You mentioned cushings and that you found out this triad after you looked it up. I am not bashing you, but I think this is basic knowledge for any ICU nurse and should have been covered in your training (or at least school - I cannot imagine you never covered this in school). Waiting 30 minutes for a CT read is also not acceptable. Your ICU docs should have looked at the CT... and then called radiology. If the pt was exhibiting signs of cushings, then he had a high risk for herniation and interventions would be warranted -- and sternal rubbing a pt with pending herniation is not a good idea. As you probably know.... high ICPs need HOB 30 degrees, MINIMAL stimulation (suction, turns, agitation, keep nice dark/quiet environment, ADEQUATE sedation, ICP monitoring and management) and maybe some mannitol or 3% NaCl. If the docs mentioned cushings... these COULD be life saving measures.
I would have put on pacer pads -- just to get ready :-))
So, these are my thoughts. I work in a medical ICU (not cards, not neuro). Others with more specialty might have more insight.

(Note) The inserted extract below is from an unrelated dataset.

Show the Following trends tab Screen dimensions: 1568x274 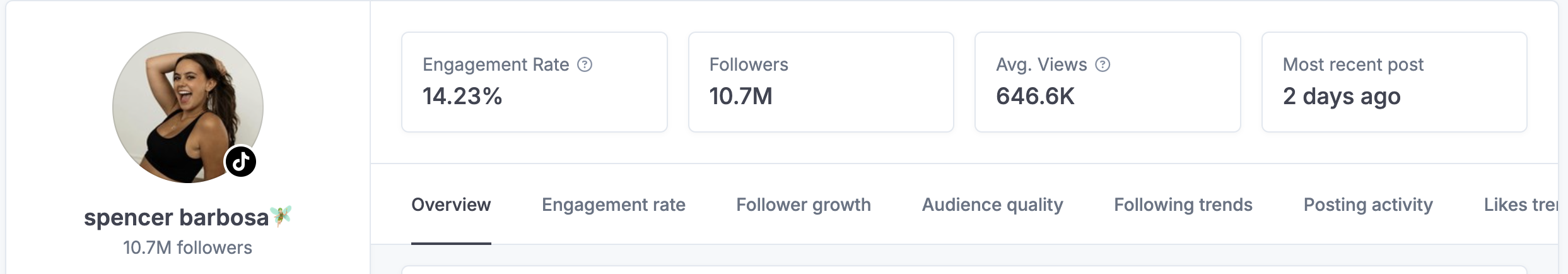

I think you are doing a good job by looking up more info ... you are responsible for you now (no professors encouraging you to study). Take all the free classes you can. GET ACLS (press your manager) and they say no, get the books from AHA and start studying on your own. Buy some CCRN study materials -- that will help you alot (not for the exam, but for everyday when you work). Read about ALLLLL the drugs you are giving. Pick your peers brains and absorb all you can from rounds with your docs. These are some of the things that will make you a good nurse.